Over the next month the Department will unveil the $80 million ARIS system – data from a variety of databases will be rolled together into one platform – available on a “need to know” basis to school personnel. It imbeds the ability to manipulate and evaluate student achievement data, post lesson plans and create e-platforms and bulletin boards.
Linked to the data warehouse is the School Report Card – each school, based primarily on student achievement and progress data, will be rated – on a scale – from “A” to “F” with serious repercussions for schools with grades “C” or lower: lashings, pillory, removal of principals and school closings.
In Washington the reauthorization of No Child Left Behind (NCLB) is in the stretch run … currently NCLB requires that schools reach Adequate Yearly Progress (AYP) goals, set by each State. In NYS the goal is moving from Level 2 to Level 3 – moving to “proficiency.” NCLB requires that States have a range of punitive steps – designation as a School in Need of Improvement (SINI), redesign, restructure and possibly closing.
Superintendents, principals, the eduwonks and foundation guys and gals are jousting back and forth over the arcania of the proposed law.
Richard Kahlenberg, the author is the new Al Shanker biography joins in with a “what position would Al have had” article.
When the dust clears will ARIS and the School Report Card improve teaching and learning? Will redefining and fine-tuning NCLB create better schools?
Can we improve teaching and learning and thereby create better, more effective schools without confronting issues of poverty?
Are we letting Bush, the Congress, Governors and Mayors off the hook when we de-link schools from poverty?
Class and race and poverty cannot be ignored. Richard Rothstein carefully outlines the linkages and proffers a range of programs – with costs attached – to address the impact of poverty on schools.
A recent British study sharply questions whether the achievement gap can be narrowed by schools alone.
Those who ply their trade in the trenches of academe know that they are facing incredible odds. At times you feel like you are a lonely finger in an increasingly leaky dike.
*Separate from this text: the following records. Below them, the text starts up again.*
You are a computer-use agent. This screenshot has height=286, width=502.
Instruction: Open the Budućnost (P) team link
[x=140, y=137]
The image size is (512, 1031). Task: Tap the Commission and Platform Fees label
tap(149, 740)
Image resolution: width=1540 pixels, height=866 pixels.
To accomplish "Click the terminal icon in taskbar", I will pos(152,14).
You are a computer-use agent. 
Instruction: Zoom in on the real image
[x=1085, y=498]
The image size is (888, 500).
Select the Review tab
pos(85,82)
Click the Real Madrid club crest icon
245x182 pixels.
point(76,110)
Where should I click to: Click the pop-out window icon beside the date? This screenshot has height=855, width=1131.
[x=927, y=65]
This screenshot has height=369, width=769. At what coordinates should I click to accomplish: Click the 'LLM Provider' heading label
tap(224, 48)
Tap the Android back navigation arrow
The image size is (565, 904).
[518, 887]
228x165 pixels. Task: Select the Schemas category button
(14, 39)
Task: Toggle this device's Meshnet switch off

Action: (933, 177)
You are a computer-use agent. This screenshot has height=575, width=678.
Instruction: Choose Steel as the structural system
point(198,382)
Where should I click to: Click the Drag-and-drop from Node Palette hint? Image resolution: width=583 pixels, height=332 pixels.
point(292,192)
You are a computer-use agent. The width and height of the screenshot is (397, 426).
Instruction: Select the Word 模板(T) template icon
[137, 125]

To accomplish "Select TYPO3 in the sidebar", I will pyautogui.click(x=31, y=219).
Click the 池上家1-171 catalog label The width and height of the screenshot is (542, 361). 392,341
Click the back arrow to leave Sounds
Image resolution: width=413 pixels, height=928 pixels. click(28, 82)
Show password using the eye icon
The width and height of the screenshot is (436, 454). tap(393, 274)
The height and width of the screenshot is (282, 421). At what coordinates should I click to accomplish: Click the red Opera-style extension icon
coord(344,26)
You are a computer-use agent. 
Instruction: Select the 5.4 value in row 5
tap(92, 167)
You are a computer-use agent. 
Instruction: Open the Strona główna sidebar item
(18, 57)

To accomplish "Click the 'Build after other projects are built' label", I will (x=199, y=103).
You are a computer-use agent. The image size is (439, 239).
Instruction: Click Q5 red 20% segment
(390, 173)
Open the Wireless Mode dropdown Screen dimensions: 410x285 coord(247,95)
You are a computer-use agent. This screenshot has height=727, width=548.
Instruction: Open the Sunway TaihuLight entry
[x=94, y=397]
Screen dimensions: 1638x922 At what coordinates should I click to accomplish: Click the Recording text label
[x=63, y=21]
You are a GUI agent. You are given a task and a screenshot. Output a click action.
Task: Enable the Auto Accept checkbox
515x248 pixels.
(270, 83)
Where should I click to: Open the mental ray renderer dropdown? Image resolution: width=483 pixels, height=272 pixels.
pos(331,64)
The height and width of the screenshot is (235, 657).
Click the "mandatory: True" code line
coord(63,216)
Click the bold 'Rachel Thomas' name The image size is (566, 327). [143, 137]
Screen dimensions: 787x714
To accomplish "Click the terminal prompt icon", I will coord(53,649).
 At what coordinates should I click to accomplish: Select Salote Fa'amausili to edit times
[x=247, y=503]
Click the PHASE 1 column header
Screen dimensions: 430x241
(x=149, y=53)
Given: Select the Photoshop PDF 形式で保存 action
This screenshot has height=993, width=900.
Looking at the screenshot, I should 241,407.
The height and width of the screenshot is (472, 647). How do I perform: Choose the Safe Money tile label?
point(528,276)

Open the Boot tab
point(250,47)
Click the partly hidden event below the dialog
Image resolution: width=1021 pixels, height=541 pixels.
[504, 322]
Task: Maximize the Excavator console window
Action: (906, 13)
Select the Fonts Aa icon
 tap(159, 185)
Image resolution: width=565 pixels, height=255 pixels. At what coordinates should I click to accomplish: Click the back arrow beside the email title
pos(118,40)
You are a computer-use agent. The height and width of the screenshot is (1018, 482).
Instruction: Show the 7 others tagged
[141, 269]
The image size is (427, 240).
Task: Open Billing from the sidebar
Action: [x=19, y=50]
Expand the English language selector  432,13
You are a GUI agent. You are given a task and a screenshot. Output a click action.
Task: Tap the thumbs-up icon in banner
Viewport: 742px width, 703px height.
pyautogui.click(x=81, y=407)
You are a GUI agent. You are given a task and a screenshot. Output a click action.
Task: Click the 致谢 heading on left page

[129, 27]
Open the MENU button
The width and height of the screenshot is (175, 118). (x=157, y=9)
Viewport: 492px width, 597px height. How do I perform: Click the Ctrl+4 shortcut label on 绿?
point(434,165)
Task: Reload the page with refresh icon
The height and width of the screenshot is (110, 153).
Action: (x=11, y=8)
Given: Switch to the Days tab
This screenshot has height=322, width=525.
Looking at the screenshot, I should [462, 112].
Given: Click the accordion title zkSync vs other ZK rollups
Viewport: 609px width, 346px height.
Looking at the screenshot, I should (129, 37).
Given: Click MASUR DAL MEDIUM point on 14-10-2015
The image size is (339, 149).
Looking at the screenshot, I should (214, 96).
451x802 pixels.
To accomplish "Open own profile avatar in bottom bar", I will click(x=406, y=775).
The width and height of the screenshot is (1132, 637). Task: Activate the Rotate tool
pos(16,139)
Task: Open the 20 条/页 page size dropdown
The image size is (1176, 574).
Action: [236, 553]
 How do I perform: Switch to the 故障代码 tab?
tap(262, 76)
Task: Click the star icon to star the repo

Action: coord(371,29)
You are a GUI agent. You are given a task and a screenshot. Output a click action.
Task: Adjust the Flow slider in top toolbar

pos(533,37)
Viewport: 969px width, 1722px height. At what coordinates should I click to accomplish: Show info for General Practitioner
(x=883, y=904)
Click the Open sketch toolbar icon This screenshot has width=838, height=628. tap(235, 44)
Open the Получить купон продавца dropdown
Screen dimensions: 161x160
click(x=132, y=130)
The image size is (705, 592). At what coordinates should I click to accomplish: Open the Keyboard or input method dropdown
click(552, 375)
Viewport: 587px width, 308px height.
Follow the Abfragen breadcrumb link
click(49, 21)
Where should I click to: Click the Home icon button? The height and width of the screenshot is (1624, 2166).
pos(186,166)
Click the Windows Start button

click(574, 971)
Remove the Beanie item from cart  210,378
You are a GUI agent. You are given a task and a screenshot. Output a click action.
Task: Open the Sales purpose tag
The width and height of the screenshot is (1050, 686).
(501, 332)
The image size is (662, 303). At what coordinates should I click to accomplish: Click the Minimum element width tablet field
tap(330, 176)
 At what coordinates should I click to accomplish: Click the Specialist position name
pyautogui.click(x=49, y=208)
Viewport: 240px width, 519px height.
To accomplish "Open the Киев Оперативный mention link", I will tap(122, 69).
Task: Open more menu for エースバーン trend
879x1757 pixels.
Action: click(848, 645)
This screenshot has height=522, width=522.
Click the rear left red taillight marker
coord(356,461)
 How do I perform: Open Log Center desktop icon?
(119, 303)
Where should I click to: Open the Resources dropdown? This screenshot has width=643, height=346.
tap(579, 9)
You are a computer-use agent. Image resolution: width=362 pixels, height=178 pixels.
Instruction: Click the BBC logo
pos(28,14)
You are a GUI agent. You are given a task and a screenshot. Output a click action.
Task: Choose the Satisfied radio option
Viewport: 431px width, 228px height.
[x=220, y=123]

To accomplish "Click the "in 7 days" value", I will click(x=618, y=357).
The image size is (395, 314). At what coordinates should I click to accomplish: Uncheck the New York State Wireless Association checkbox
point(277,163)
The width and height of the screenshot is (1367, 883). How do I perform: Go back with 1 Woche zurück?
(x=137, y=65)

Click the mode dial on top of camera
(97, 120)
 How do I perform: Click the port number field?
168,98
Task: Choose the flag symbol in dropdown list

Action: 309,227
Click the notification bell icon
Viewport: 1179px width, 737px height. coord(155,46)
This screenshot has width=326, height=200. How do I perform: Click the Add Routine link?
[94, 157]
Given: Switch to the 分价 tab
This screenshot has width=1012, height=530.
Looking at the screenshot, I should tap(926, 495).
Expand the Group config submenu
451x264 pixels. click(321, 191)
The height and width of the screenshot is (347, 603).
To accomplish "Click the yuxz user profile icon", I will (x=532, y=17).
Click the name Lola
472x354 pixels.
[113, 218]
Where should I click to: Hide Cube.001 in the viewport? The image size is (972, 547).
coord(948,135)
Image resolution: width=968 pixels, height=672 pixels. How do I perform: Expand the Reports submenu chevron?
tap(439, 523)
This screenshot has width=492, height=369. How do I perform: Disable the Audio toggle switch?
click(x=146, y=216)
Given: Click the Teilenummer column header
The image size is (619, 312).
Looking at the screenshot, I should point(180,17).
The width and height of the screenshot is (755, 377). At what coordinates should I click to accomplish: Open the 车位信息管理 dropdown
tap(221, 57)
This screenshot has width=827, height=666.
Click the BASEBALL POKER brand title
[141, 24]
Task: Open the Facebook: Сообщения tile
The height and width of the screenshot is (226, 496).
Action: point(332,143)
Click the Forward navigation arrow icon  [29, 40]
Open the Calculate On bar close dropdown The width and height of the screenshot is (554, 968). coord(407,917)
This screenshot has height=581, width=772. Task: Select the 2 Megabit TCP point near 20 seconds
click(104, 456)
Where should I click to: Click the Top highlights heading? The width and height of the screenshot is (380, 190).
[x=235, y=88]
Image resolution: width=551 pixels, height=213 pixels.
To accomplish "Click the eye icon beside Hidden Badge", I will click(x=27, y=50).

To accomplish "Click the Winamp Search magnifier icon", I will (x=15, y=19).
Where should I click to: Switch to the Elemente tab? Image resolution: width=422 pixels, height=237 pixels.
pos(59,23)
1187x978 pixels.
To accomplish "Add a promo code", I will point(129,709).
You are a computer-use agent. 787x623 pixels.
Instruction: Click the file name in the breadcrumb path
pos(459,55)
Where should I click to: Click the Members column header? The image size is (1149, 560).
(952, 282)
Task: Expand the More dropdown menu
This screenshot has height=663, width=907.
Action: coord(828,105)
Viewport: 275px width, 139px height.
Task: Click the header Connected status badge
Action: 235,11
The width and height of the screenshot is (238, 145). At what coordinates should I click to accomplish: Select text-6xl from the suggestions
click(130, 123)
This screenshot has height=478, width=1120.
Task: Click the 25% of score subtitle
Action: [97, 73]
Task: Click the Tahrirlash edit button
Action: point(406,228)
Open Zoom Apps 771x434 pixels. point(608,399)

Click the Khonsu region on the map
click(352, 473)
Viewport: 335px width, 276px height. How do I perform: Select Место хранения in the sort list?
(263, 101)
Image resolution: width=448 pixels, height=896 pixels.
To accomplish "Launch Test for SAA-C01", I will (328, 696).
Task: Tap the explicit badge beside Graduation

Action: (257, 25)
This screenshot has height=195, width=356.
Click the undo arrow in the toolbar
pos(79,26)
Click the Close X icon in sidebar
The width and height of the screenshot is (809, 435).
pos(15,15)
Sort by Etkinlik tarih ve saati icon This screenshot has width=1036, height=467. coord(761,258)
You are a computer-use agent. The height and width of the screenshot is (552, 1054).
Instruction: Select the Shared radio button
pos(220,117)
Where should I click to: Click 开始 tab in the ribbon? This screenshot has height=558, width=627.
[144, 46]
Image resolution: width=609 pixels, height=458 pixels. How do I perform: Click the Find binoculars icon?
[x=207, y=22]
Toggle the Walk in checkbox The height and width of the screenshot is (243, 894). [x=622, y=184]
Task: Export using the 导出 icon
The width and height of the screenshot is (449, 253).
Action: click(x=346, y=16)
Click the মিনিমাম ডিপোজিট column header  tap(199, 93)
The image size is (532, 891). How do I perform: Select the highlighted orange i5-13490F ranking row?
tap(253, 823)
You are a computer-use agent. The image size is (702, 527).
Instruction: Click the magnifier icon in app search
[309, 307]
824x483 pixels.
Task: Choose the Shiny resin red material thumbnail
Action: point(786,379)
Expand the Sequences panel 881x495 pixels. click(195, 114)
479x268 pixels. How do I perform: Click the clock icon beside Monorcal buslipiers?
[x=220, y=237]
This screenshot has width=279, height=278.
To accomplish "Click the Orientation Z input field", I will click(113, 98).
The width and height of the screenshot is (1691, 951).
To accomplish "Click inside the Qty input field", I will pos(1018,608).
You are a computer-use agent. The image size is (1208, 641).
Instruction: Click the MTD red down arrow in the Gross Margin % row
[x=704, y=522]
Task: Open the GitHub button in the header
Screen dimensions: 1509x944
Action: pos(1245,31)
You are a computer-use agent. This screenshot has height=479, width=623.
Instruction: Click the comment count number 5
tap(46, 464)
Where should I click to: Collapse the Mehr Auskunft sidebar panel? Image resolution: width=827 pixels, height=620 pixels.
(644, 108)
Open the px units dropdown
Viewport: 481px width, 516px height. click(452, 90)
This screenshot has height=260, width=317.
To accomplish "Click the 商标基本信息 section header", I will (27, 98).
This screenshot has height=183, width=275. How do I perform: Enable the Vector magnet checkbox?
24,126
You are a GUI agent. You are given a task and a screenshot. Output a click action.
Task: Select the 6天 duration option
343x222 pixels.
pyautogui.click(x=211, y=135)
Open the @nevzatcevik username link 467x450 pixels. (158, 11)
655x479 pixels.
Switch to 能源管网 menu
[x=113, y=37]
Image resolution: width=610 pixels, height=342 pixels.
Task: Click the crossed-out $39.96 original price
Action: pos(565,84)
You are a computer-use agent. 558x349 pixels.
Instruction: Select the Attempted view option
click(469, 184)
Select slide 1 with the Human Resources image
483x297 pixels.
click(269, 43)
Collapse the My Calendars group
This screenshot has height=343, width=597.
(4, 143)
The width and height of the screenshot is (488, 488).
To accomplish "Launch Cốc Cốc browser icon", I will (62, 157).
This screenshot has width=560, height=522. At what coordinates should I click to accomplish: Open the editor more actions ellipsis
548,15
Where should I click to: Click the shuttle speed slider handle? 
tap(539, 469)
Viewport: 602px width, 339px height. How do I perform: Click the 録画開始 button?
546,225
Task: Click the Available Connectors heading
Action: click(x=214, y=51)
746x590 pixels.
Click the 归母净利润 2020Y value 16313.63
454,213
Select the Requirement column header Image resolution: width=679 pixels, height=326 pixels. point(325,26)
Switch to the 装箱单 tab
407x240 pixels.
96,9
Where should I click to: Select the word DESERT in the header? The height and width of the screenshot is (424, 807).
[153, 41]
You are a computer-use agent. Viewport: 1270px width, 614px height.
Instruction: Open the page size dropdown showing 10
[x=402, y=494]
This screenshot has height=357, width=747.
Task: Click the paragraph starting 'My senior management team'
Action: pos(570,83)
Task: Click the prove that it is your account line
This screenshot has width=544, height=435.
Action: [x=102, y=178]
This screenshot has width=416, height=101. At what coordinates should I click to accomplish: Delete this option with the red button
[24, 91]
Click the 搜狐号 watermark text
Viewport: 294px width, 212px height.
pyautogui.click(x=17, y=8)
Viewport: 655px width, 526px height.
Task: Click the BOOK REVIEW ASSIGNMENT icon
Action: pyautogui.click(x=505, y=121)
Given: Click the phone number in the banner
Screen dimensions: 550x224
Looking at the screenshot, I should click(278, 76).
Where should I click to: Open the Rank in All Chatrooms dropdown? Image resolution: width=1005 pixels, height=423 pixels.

Yes, great school leaders combined with great teachers can create, and perhaps maintain great schools, they are the rare exception.
Leadership Academy “raw meat” is tossed into schools, Teach for America and Teaching Fellows are pushed off the end of the pier – they really, really want to succeed – for some it’s missionary zeal, “christianizing the poor natives,” for others it’s a career … for too many it’s too hard … they struggle for few years and move
on …
In Utah the privateers simply want to destroy public schools and allow the marketplace, a marketplace without teacher unions, to “serve” the public, the equivalent of moving factories offshore.
Poverty is no longer a fashionable battle – we are expending all our energy fighting the war, fighting global warning, fighting the eroding environment, and ignoring the plight of tens of millions of our neighbors.
We will not close the achievement gap, create effective, meaningful eductions for inner city kids without addressing the problems that these kids and their families face each and every day.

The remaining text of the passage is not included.